Por Michel Hernández
Dulce Pontes nunca se había presentado en Cuba. Su obra, como casi siempre sucede en estos casos salvo honrosas excepciones, también ha estado ausente de los medios de difusión locales. Estos, por otro lado, tampoco promovieron a cabalidad el concierto de esta cantante, una de las voces cimeras del fado (canción folclórica portuguesa) cuya música es un punto de unión entre las tradiciones culturales de su país y los territorios más interesantes y originales de las llamadas músicas del mundo.
Pero Dulce Pontes no parecía una desconocida para el público que colmó su concierto en el teatro Mella, inscrito dentro del festival Las voces humanas; incluso algunos acostumbrados a atesorar en cualquier formato la obra obviada por los medios más establecidos, conservaban la seguridad de que iban a asistir a uno de esos conciertos que alivian la tensión diaria y dejan una noche para el recuerdo.
La fadista interpretó temas originales de su país y del repertorio universal y abrió un nuevo mundo para los cubanos, repleto de paisajes oníricos, de nostalgias por el lugar que habita, de lamentos existenciales y de sueños de otra vida que regresan al presente para recordarnos la era en que la música cargaba consigo el placer de lo inesperado.
Pontes es una estrella mundial aunque no encaje en los estereotipos que la industria diseña para vender a las celebridades del espectáculo.

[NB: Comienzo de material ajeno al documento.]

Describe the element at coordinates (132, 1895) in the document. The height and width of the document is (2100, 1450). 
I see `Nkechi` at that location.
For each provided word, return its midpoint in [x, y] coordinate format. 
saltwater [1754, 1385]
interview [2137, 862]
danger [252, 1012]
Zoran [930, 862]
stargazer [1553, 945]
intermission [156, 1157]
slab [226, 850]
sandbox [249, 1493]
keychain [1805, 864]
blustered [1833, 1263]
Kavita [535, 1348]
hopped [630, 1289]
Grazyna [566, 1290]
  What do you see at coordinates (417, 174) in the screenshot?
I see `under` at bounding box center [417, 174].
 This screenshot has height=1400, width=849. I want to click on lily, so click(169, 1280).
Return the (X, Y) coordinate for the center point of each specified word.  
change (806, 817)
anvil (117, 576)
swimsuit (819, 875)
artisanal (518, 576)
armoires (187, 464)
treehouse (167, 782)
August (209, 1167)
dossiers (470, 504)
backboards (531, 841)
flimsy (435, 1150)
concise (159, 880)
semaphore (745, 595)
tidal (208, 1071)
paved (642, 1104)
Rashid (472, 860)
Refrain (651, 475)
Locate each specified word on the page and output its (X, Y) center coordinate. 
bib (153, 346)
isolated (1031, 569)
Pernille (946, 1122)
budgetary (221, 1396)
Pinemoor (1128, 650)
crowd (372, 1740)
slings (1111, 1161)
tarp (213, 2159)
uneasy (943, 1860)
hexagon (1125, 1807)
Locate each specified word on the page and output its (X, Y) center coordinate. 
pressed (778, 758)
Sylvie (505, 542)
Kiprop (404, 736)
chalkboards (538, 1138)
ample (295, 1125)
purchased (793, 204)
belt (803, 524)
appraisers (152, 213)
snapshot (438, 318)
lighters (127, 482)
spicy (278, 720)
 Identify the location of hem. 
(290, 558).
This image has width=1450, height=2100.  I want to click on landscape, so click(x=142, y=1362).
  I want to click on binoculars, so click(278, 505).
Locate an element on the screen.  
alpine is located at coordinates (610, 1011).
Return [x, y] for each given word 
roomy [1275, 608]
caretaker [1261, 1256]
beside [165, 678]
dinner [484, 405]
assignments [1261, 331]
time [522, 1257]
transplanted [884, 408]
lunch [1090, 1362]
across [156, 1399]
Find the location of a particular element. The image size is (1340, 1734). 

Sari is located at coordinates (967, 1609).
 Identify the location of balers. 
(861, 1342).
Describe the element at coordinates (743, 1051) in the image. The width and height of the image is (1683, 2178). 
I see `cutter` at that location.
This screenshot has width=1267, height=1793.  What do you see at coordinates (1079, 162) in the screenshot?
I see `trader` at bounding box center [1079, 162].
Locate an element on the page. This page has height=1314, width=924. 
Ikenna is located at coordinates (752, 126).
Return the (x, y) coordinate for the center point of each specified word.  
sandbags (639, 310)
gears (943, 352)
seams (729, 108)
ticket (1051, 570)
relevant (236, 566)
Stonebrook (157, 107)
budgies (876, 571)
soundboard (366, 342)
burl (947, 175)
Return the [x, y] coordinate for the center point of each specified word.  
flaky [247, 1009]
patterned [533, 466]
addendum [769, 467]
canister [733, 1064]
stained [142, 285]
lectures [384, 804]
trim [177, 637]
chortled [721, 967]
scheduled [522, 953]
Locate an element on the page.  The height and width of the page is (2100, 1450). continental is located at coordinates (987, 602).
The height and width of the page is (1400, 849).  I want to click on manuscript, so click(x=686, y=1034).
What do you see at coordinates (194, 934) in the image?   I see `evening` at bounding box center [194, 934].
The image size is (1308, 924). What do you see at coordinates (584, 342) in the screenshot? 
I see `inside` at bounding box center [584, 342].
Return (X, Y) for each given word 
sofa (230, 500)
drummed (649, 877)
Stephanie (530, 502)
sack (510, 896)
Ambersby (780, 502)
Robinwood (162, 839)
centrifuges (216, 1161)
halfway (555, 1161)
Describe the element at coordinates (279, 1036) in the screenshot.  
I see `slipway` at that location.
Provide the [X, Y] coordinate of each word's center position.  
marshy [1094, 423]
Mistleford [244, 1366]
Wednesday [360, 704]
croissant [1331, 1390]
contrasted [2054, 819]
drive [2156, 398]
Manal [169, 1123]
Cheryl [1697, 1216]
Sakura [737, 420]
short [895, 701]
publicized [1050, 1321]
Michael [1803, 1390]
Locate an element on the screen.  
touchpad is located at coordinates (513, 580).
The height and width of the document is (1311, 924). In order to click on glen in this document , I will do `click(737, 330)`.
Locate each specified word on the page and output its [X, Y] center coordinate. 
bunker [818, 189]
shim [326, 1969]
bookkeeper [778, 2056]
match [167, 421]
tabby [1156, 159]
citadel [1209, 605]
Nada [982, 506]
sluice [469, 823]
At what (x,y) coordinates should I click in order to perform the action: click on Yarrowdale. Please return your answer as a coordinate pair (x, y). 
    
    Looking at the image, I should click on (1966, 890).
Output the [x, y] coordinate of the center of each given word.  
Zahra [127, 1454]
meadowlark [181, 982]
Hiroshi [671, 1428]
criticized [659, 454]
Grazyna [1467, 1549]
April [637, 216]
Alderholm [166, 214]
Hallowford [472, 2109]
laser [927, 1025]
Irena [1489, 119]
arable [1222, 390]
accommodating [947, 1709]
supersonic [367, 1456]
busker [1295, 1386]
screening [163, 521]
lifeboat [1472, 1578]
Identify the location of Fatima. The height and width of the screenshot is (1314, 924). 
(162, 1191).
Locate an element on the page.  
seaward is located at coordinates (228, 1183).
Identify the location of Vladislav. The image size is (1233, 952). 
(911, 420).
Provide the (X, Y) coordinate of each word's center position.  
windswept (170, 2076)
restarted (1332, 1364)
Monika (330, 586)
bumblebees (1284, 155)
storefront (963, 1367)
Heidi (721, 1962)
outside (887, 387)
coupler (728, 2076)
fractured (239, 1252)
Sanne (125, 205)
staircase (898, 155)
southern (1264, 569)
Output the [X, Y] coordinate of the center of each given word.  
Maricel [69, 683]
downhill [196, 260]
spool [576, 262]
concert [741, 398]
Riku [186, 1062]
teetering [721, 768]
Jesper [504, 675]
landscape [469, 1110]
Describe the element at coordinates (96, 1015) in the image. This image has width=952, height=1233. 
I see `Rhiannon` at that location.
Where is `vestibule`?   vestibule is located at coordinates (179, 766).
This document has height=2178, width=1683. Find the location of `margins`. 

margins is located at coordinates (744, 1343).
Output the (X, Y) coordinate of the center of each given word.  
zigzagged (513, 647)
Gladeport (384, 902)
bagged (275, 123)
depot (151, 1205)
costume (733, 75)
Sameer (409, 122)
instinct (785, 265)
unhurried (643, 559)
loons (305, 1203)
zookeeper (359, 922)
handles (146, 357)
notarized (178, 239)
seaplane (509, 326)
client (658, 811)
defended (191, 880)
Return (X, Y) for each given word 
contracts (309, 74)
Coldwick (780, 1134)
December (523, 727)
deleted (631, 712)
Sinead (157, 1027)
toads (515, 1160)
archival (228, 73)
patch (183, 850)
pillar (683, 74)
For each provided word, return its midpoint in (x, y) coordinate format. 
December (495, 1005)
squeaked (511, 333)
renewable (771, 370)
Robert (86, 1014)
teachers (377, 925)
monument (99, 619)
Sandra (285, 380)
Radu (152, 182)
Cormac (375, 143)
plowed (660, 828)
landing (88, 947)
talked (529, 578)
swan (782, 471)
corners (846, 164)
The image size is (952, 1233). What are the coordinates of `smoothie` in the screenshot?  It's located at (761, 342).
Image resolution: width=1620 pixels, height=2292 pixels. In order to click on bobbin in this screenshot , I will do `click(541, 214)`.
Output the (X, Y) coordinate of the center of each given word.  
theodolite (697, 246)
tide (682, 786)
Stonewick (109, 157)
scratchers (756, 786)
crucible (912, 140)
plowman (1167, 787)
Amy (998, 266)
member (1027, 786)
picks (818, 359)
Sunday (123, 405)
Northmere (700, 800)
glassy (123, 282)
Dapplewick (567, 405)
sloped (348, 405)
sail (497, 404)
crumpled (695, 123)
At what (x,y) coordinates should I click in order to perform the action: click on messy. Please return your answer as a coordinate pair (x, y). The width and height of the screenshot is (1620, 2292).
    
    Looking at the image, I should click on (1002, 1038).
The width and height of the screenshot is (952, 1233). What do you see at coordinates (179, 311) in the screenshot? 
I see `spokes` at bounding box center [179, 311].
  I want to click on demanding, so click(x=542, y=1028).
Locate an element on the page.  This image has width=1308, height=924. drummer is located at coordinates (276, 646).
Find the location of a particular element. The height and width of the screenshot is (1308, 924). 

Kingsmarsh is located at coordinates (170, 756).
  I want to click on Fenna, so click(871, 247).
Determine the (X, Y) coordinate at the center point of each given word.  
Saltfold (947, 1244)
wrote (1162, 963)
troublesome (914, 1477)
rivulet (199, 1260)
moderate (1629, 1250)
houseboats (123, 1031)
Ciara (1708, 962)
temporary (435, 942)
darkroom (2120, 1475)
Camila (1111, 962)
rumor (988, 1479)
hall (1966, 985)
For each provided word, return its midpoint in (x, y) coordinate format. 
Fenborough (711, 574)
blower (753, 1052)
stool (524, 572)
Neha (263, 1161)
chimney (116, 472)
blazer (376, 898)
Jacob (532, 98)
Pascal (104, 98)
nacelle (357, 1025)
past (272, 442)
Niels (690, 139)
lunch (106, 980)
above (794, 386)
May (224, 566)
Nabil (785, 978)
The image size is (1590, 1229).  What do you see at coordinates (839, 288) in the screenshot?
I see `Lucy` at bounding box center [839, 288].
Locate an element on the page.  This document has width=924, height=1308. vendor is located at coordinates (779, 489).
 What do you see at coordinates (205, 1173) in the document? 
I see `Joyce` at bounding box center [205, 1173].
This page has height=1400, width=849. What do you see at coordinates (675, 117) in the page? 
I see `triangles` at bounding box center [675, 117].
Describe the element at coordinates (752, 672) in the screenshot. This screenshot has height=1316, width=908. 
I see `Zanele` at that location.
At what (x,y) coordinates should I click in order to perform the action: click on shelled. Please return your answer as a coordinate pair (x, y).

Su intensa sensibilidad es la de una artista que habla con las tradiciones de su tierra, busca la belleza en la quietud de la naturaleza y se sobrepone a los descalabros del tiempo para darle lustre a las historias que han pasado en su país de generación en generación.
La cantante salió a recorrer un camino guiado por los amplios registros vocales de su voz, a veces intensa, a veces frágil, que hizo suyos los cantos ancestrales, las raíces de la cultura portuguesa y sorprendió al público con un homenaje muy particular a la entrañable cantautora argentina Mercedes Sosa.
Cuentan que “La negra” hacía llorar a todos cuando cantaba Alfonsina y el mar, dedicado a la poeta Alfonsina Storni. Cuentan que el público se la reclamaba a voz en cuello en cada concierto. Y la portuguesa estaba consciente del significado que conlleva defender esa canción entre los seguidores de la canción latinoamericana y de las verdaderas riquezas sonoras del mundo. De ahí que se empeñara en entregar este tema como si tuviera el corazón en la garganta para patentar su cercanía con la obra de una cantante que, aunque ya los tiempos no son los mismos, sigue expresando a plenitud el espíritu de América Latina.
La reina del fado, que ha publicado más de nueve discos durante 30 años y ha mantenido colaboraciones entre otros con pesos pesados como Ennio Morricone o Caetano Veloso, también dio espacio para que se expresaran sus músicos, a los que se sumó el percusionista cubano Ruy López-Nussa.
Tras acompañar la trepidante voz de la portuguesa a lo largo del concierto, los instrumentistas dieron muestras de su destreza y permitieron que los sonidos de las gaitas, el bandolín y las guitarras flamenca y portuguesa alcanzaran su mayor expansión.
Dicen que el fado es un canto triste. Un desgarro. Un lamento que nace desde las entrañas. Pero para los cubanos esa noche con Dulce Pontes fue más que una revelación. Fue, sin duda, una de esas experiencias que obligan a volver la mirada sobre la música del circuito alternativo internacional y sobre la importancia de que se promueva sin remilgos la obra de aquellas figuras que no hacen concesiones y logran, sin tanto despliegue mediático ni tecnológico --que a veces solo sirve para esconder las carencias artísticas-- abrir en los espectadores un nuevo mundo de experiencias sonoras y de intensidad espiritual.